**About this task:** Starting at the beginning of the entries and ending with the line that contains "tweet-text: A wise men once said stupid is what stup… is", turn each line into an item of a numbered list, skipping blank lines. Leave the pictures out of your list.

Screenshot grounding data

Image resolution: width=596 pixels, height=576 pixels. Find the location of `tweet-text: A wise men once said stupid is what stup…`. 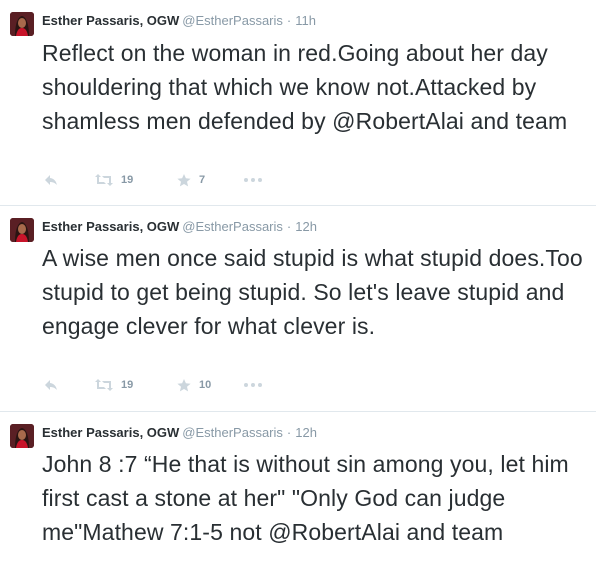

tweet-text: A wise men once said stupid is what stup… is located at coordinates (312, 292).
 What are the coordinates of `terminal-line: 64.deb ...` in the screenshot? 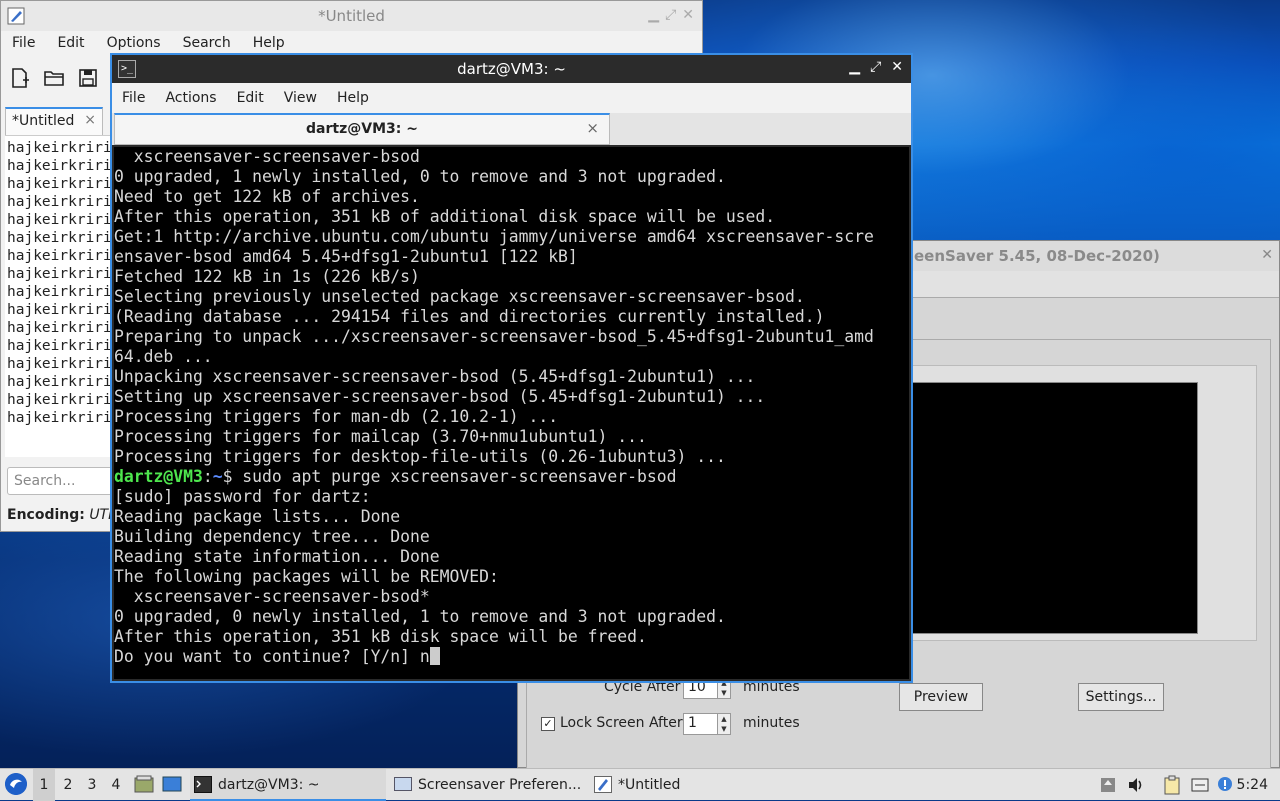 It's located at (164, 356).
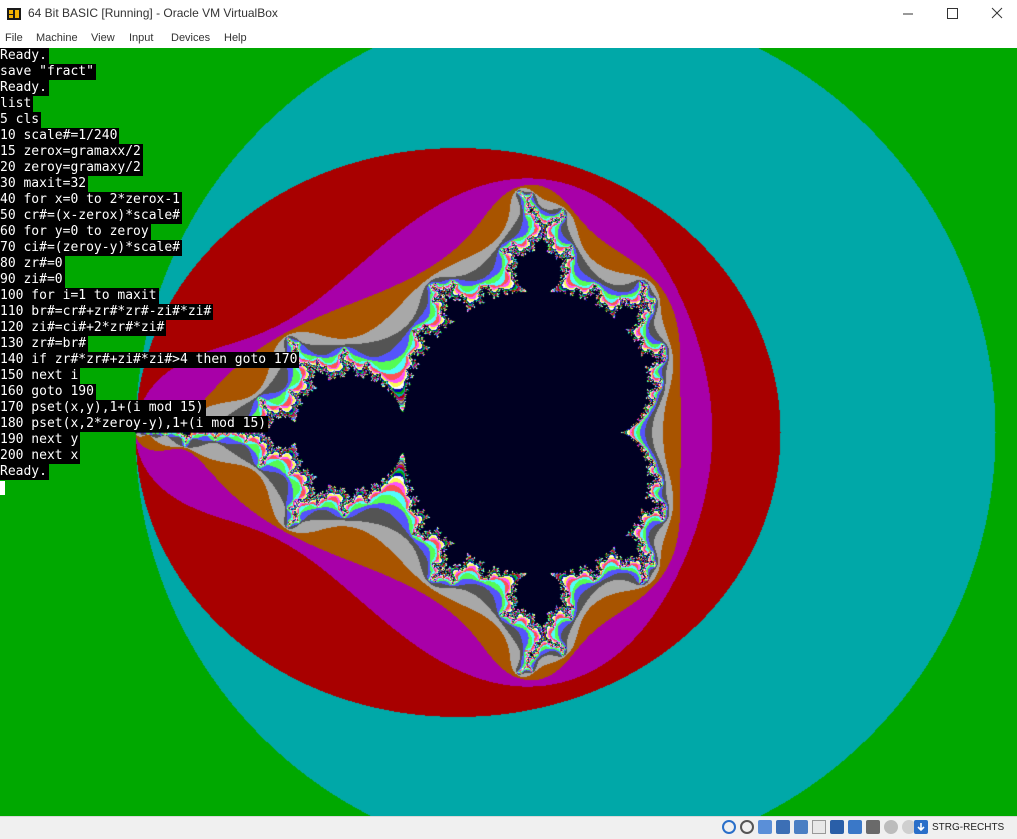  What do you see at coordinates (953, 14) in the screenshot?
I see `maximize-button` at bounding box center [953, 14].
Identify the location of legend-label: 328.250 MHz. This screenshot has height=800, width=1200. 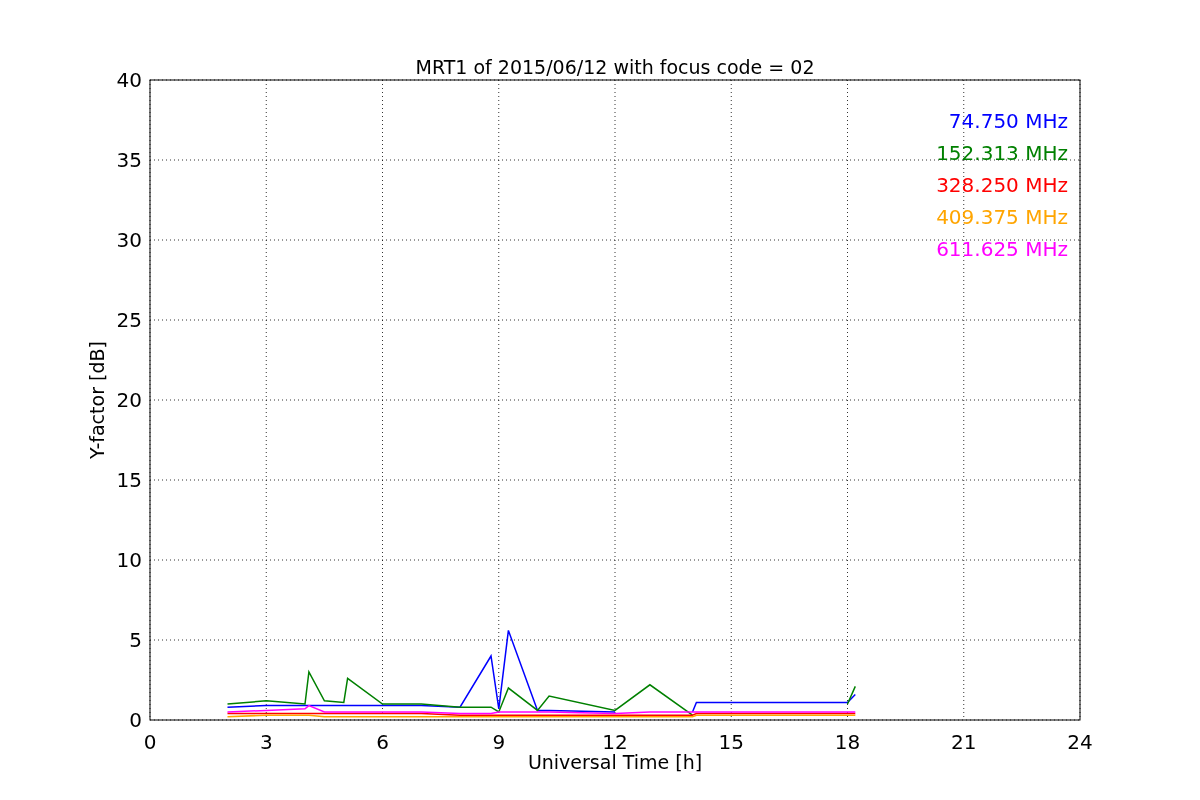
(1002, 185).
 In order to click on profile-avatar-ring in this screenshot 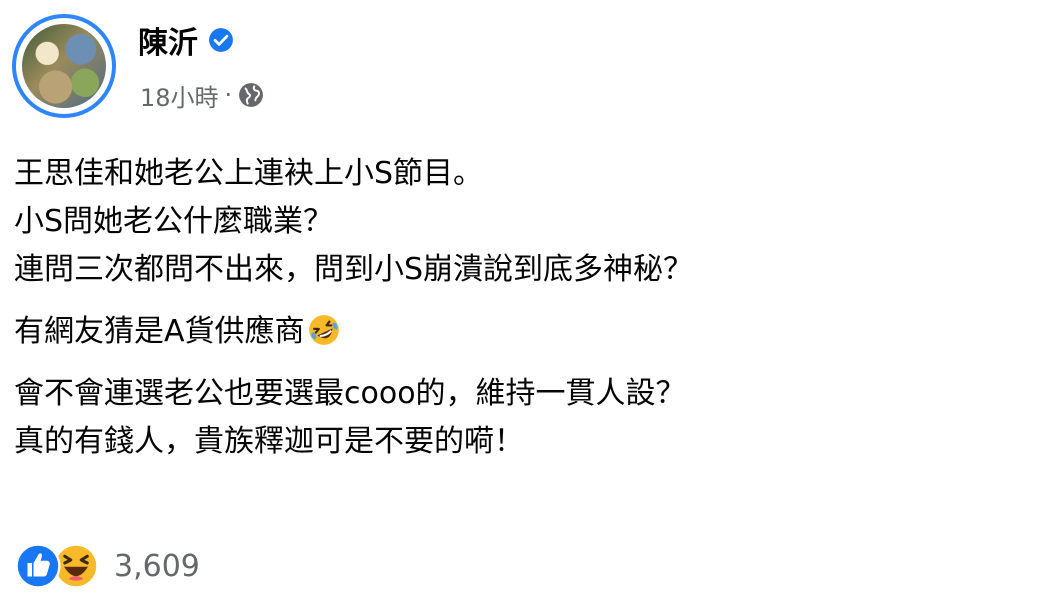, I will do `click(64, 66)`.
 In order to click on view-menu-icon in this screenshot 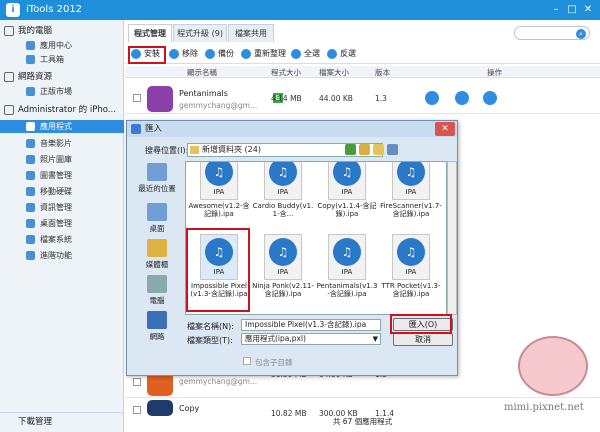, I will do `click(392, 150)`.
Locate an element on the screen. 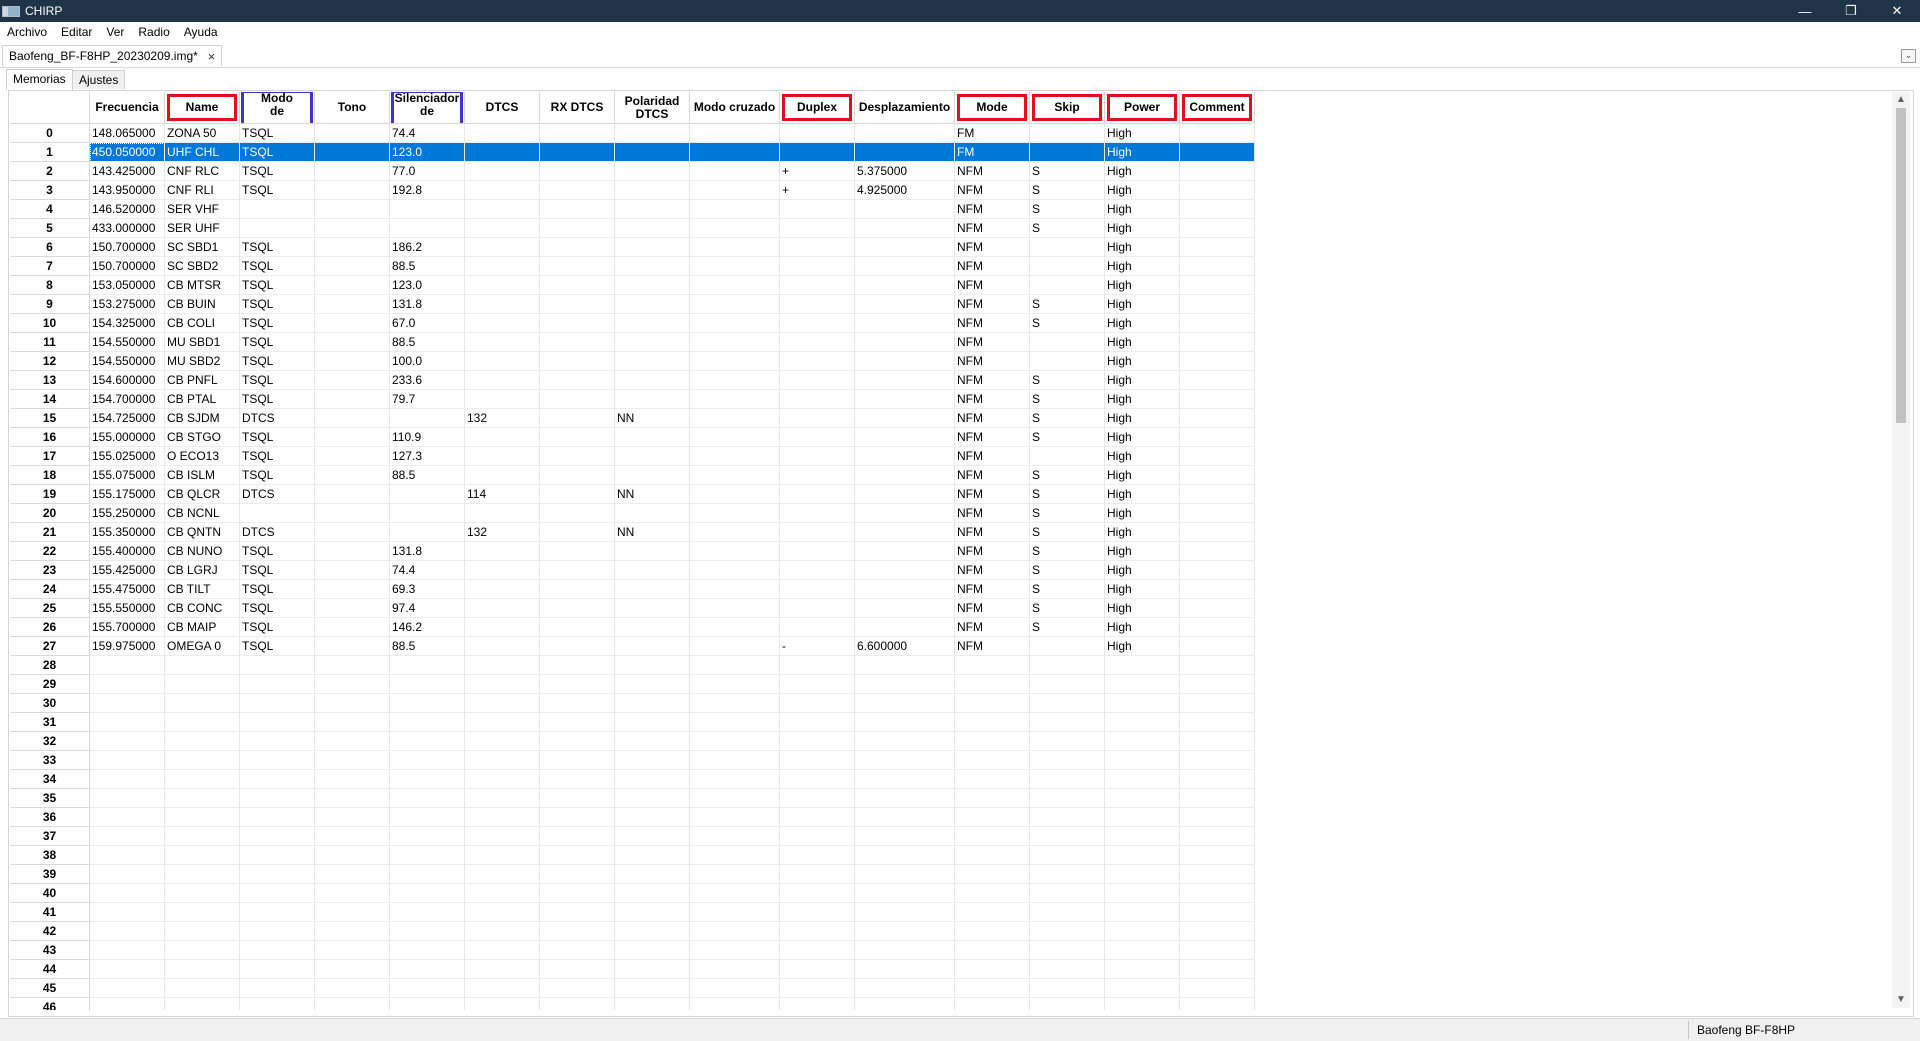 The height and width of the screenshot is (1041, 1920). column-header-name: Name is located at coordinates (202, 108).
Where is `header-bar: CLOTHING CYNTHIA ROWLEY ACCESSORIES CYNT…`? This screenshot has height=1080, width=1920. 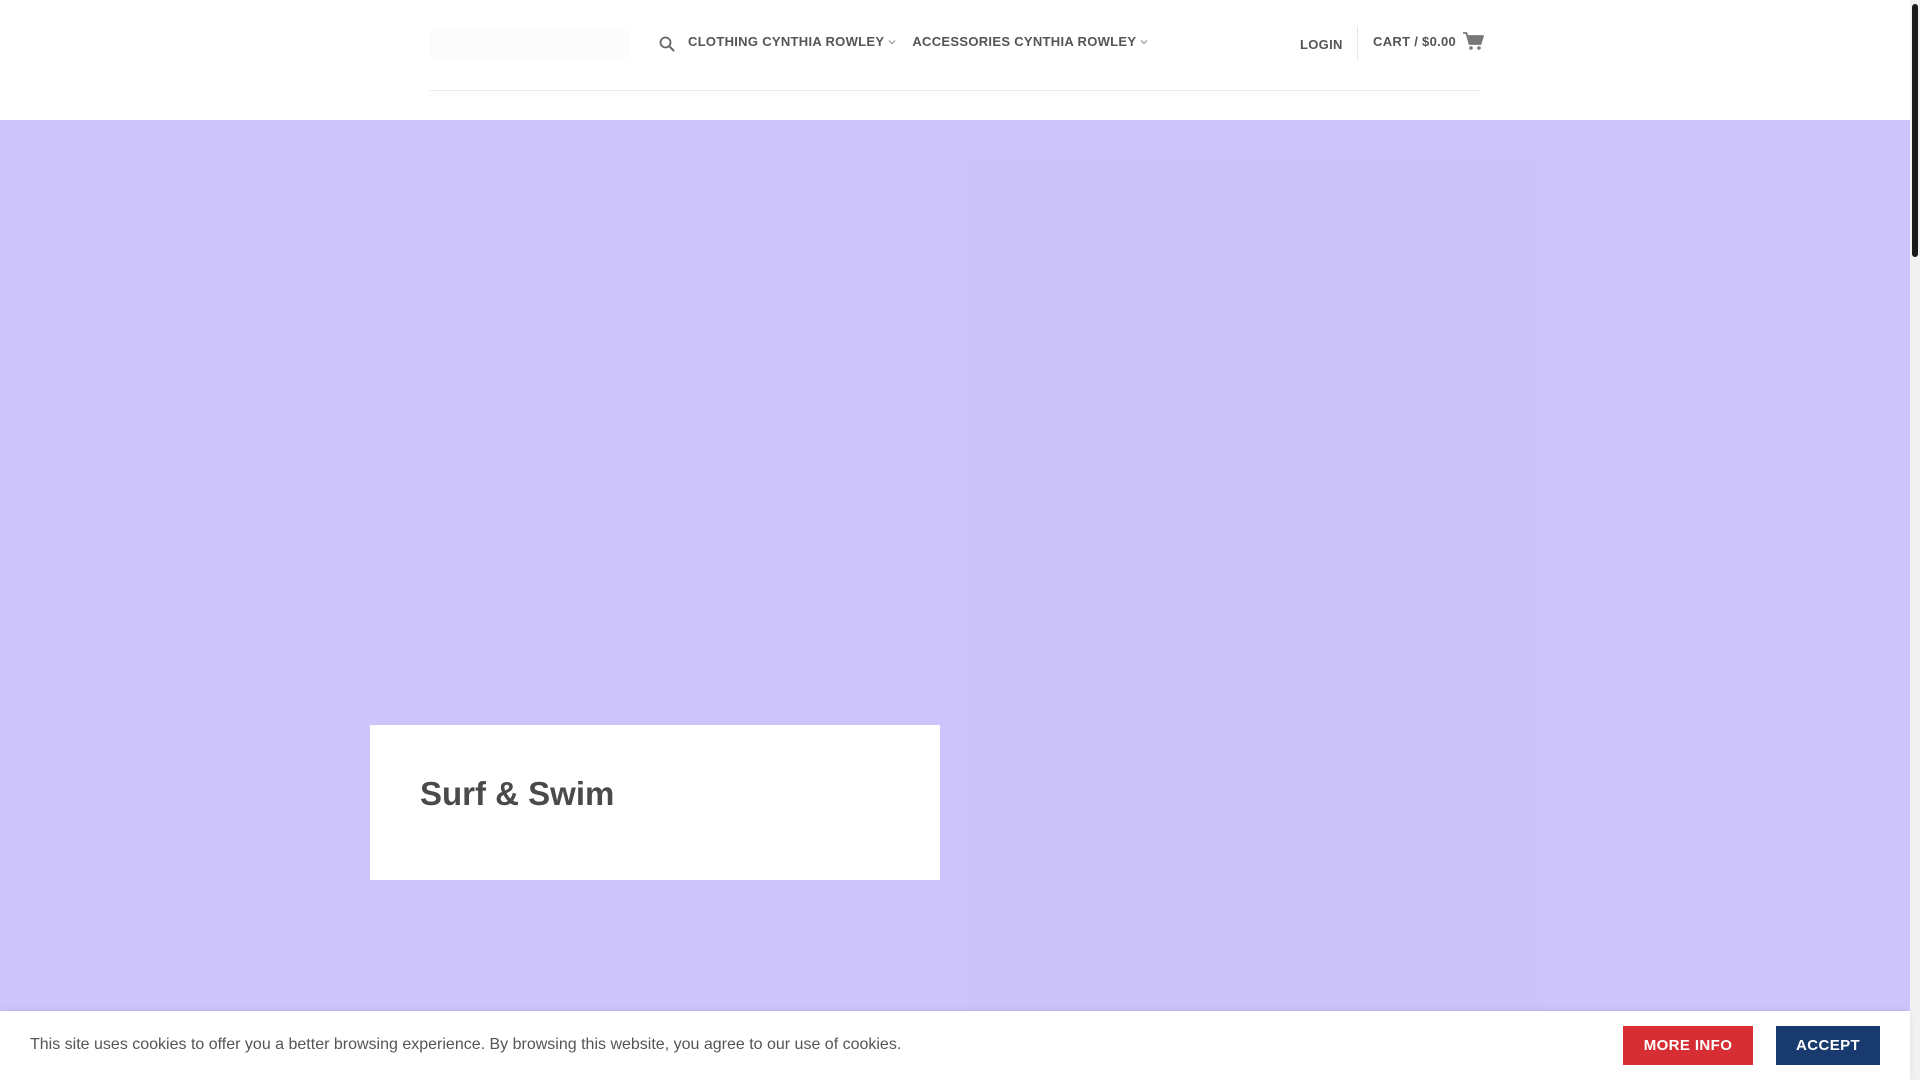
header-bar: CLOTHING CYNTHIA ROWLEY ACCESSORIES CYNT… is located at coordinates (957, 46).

**Exercise result:**
1. Image resolution: width=596 pixels, height=576 pixels. Find the location of `tweet-text: A wise men once said stupid is what stup…`. 
2. tweet-text: A wise men once said stupid is what stup… is located at coordinates (312, 292).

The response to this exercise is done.